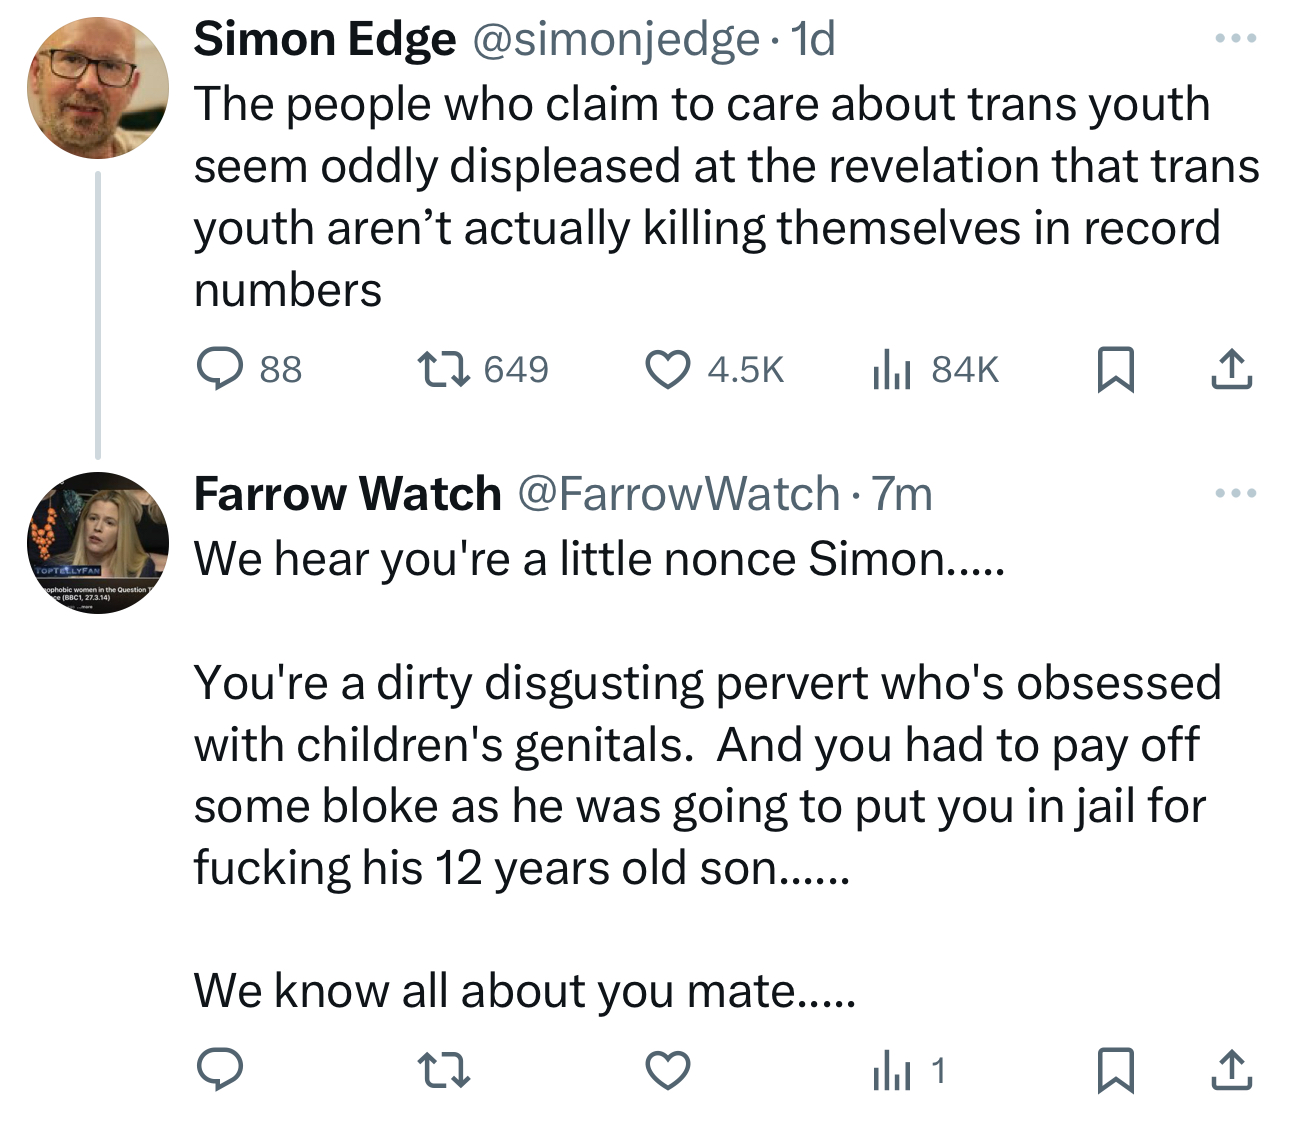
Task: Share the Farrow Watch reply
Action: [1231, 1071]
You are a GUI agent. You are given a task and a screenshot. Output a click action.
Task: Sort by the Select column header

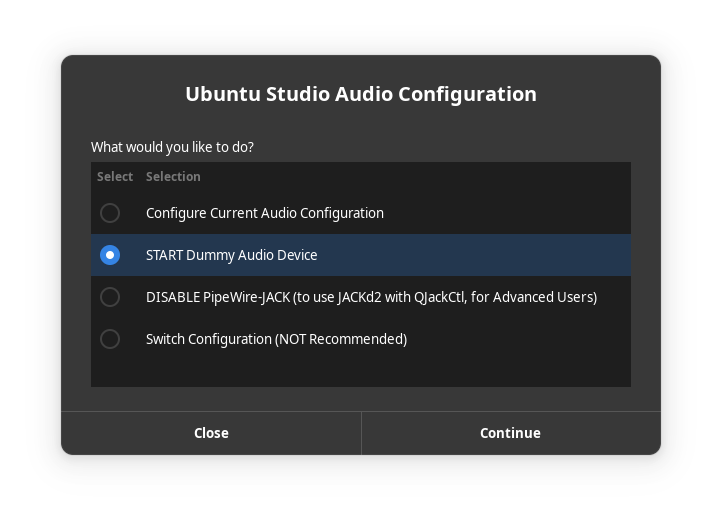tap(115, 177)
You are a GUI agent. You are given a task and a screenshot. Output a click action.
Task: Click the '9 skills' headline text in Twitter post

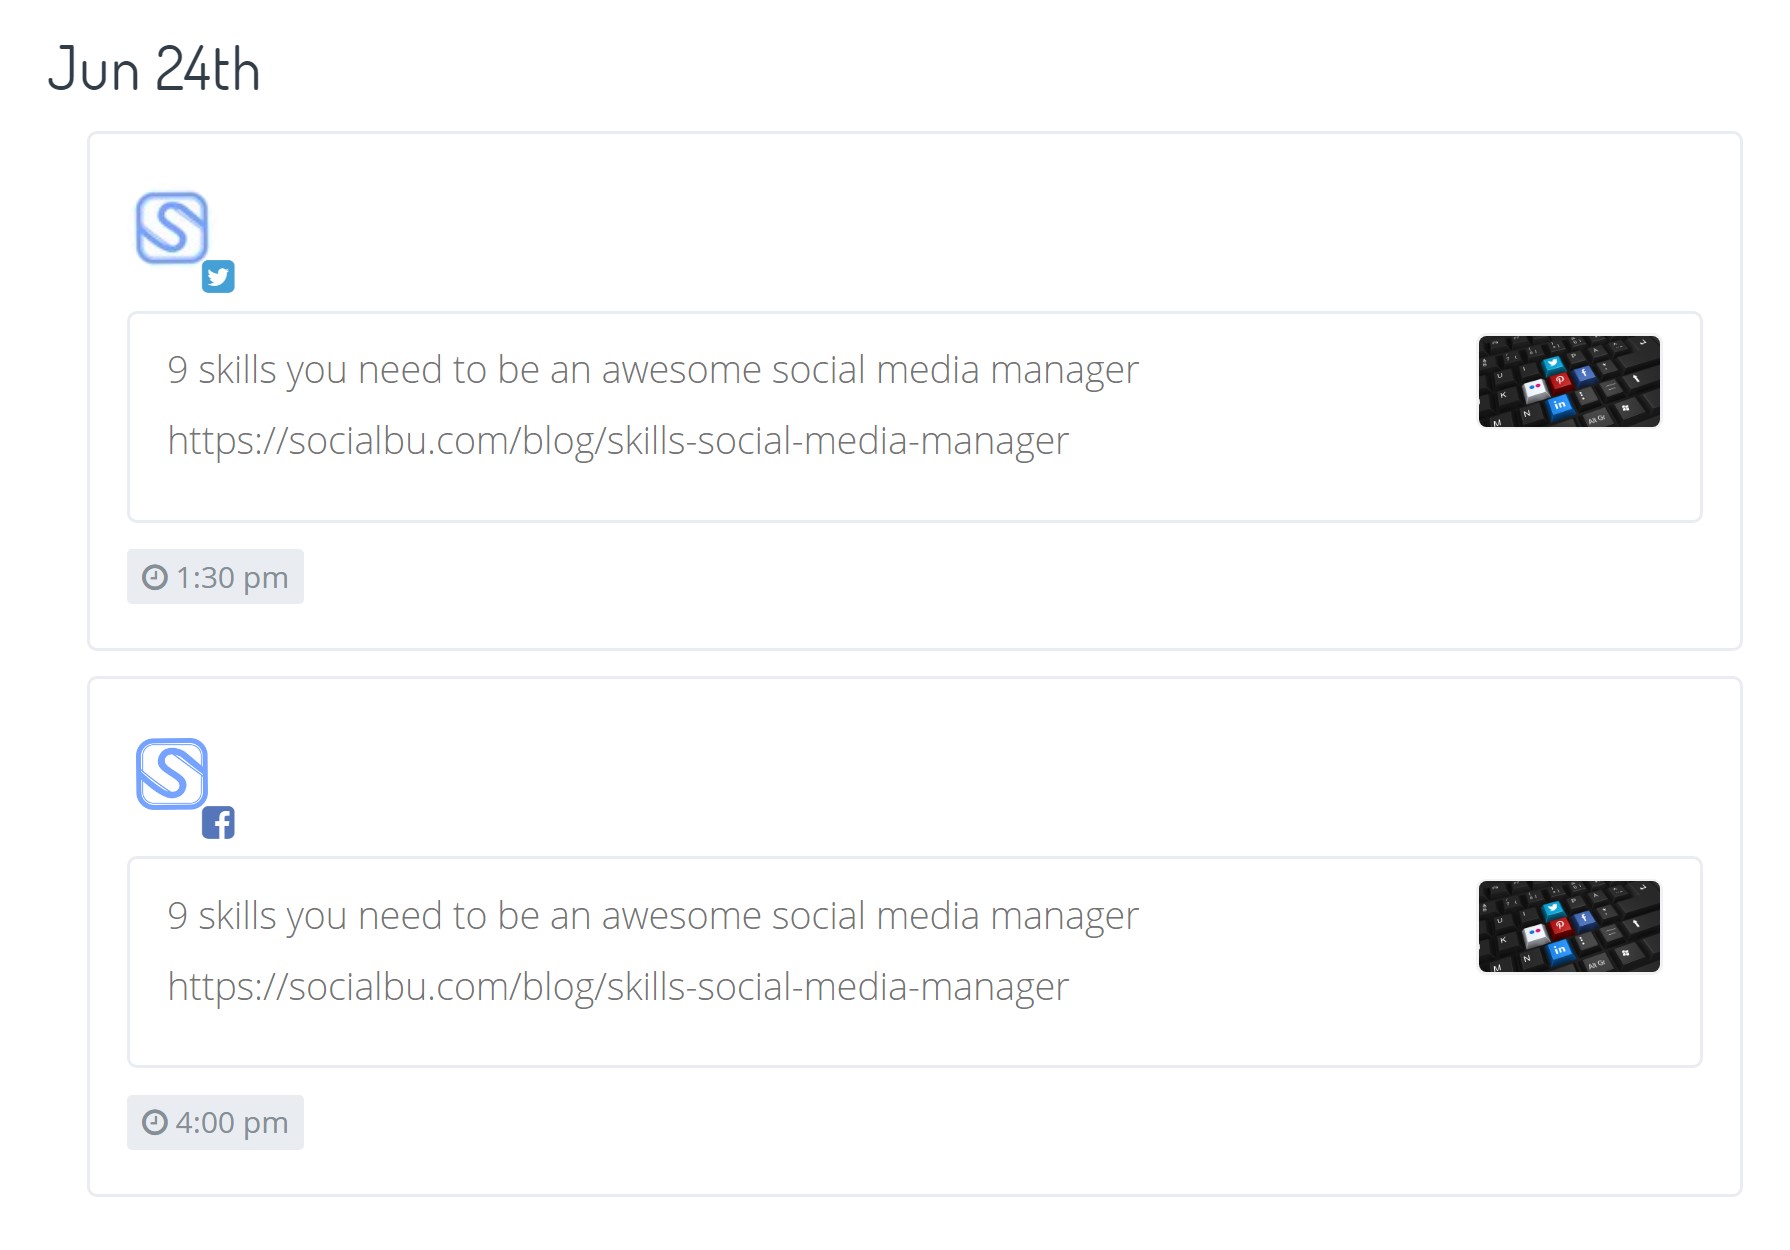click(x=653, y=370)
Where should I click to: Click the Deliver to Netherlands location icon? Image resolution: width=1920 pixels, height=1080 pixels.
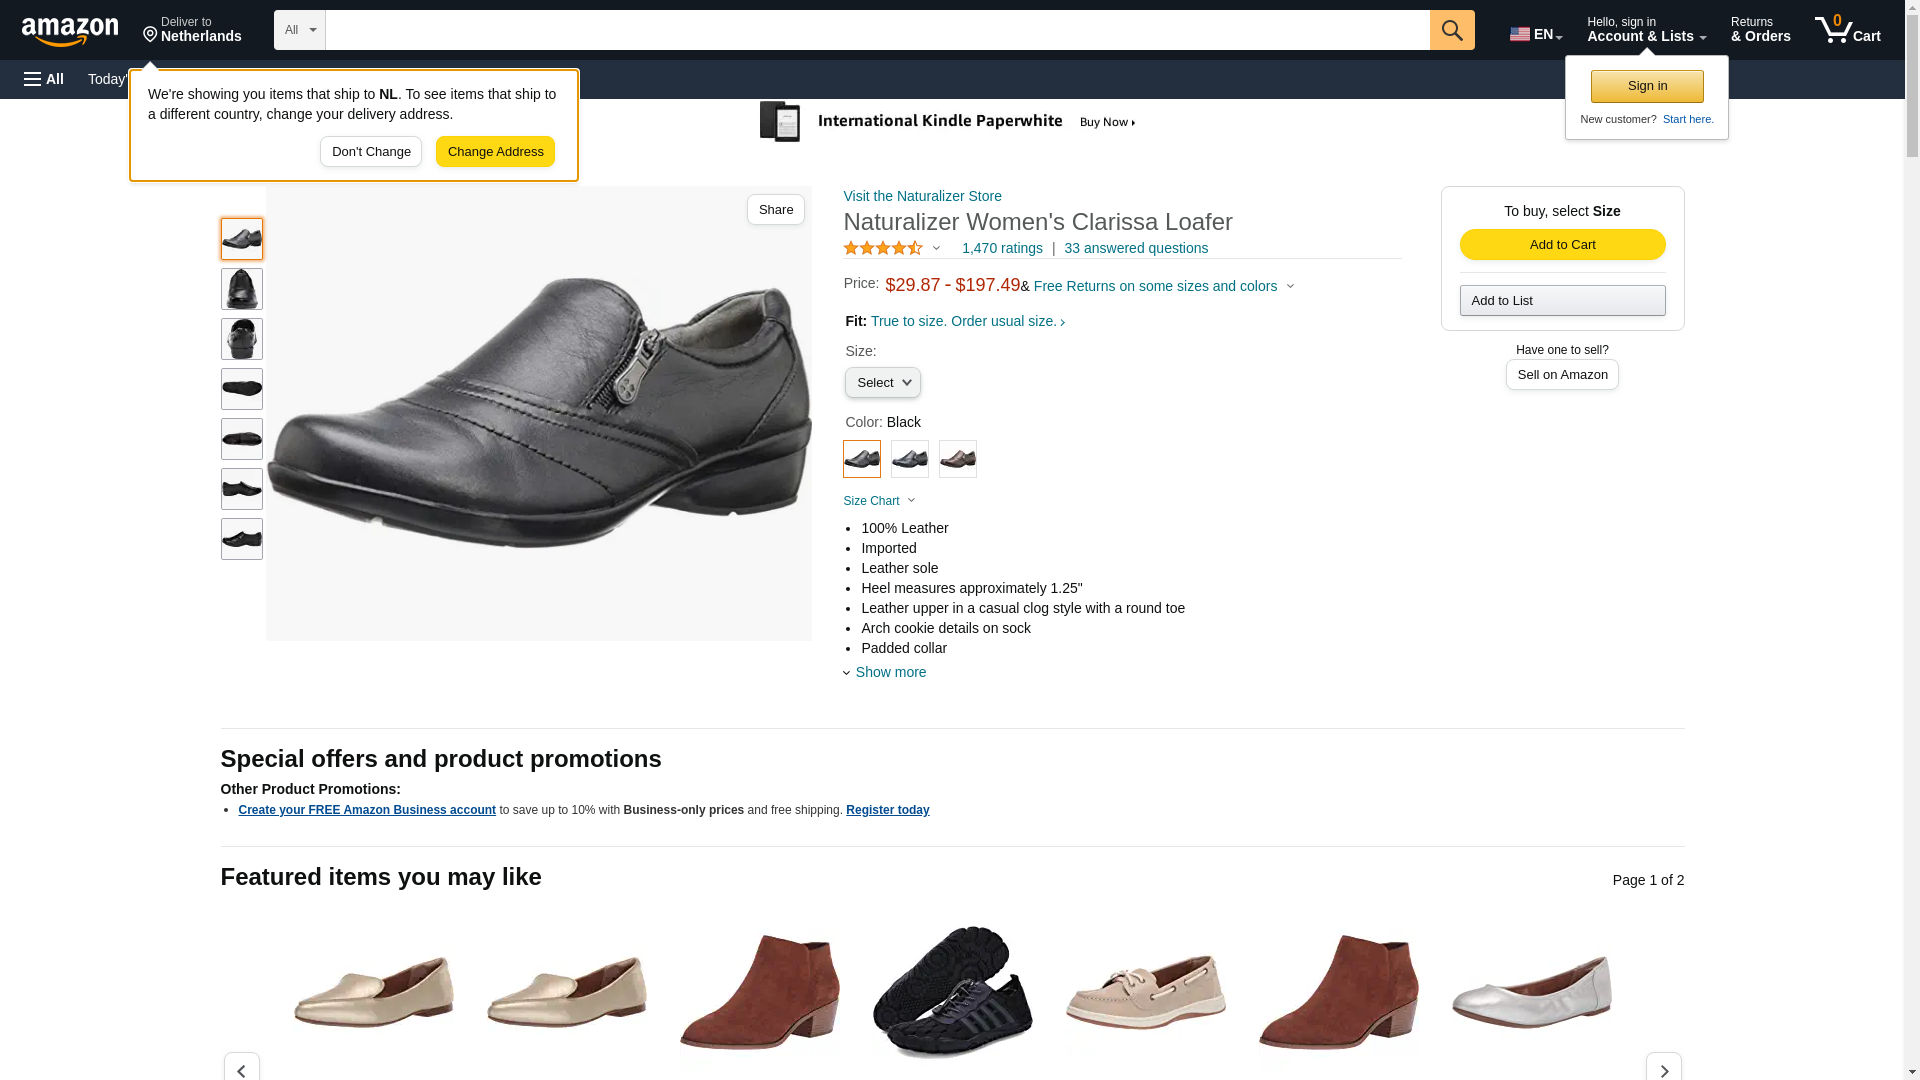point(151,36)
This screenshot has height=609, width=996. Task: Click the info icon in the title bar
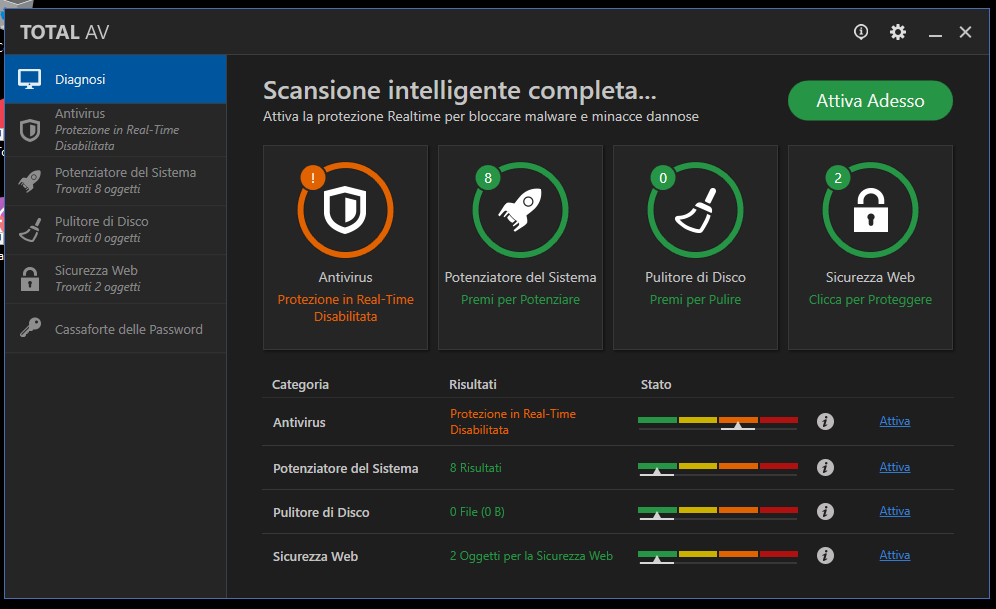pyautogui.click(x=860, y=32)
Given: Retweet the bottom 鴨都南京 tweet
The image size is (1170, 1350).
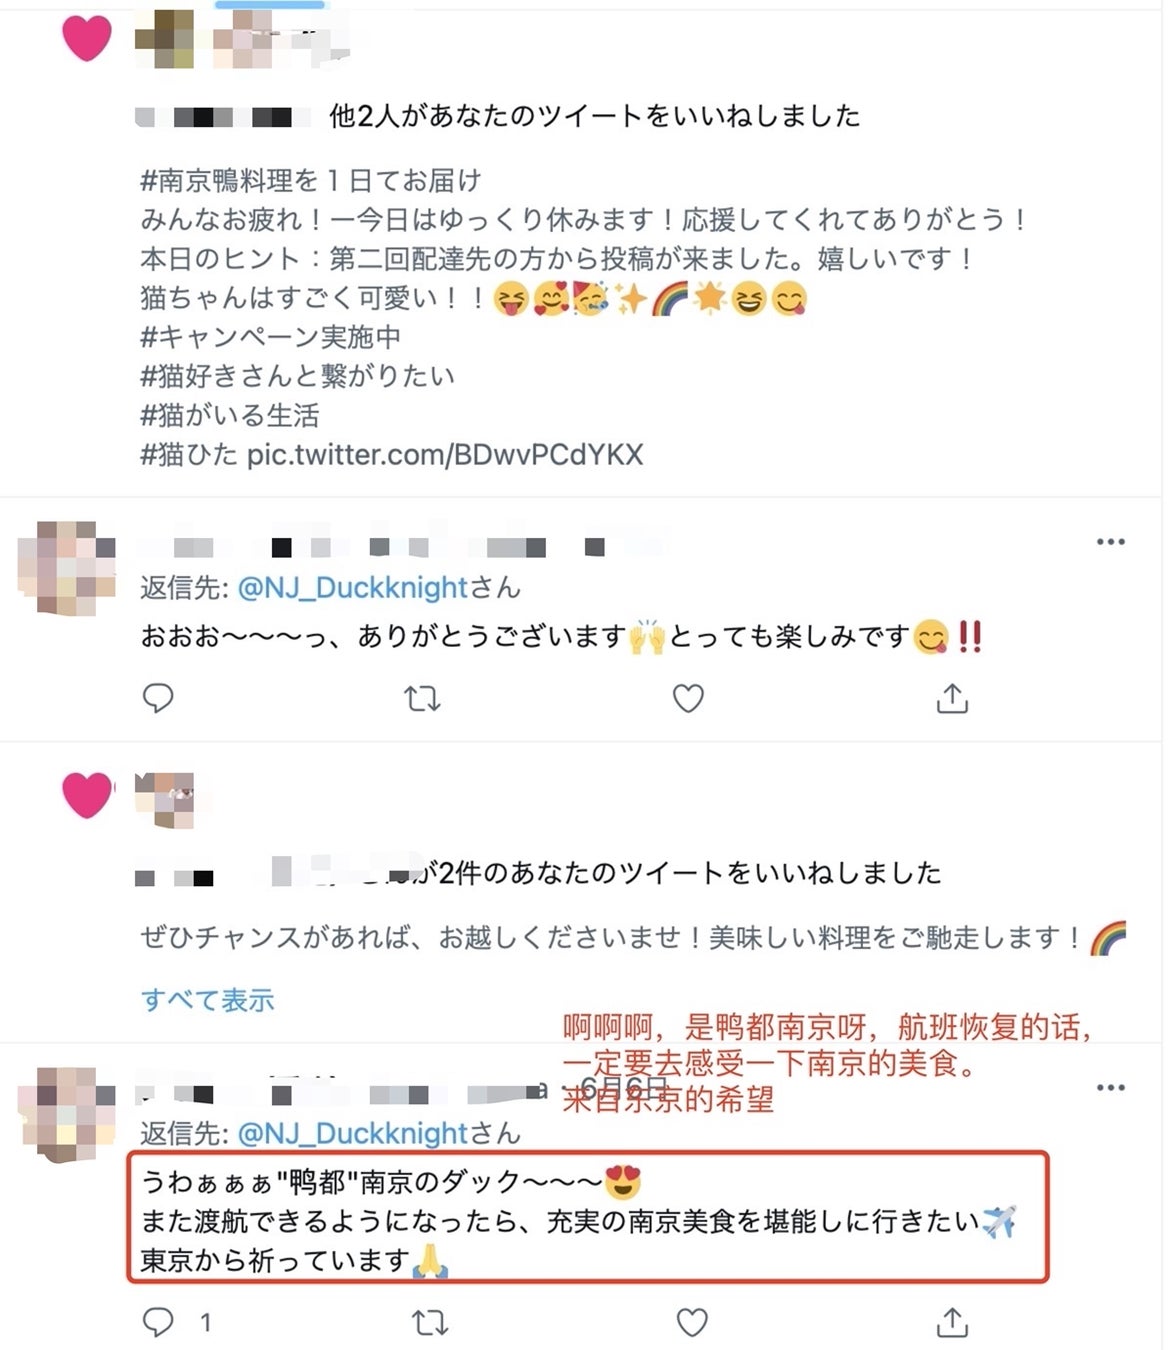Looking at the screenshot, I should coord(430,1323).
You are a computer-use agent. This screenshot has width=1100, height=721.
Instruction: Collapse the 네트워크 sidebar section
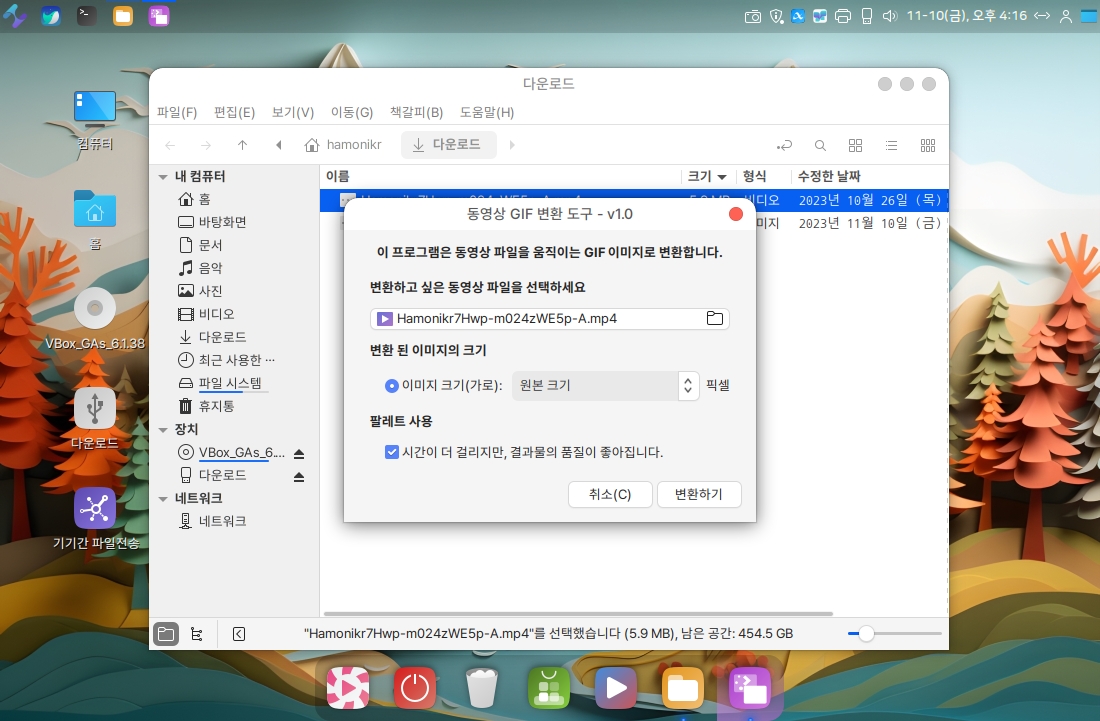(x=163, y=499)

#### [What this task involves]
Working from the line with "Given: Retweet the bottom 鴨都南京 tweet" to the last line of the material above, repeat each line exactly and leave out the pictures.

#### [Solution to this problem]
Given: Retweet the bottom 鴨都南京 tweet
The image size is (1170, 1350).
Looking at the screenshot, I should coord(430,1323).
You are a computer-use agent. This screenshot has width=1100, height=721.
Instruction: Collapse the 네트워크 sidebar section
(x=163, y=499)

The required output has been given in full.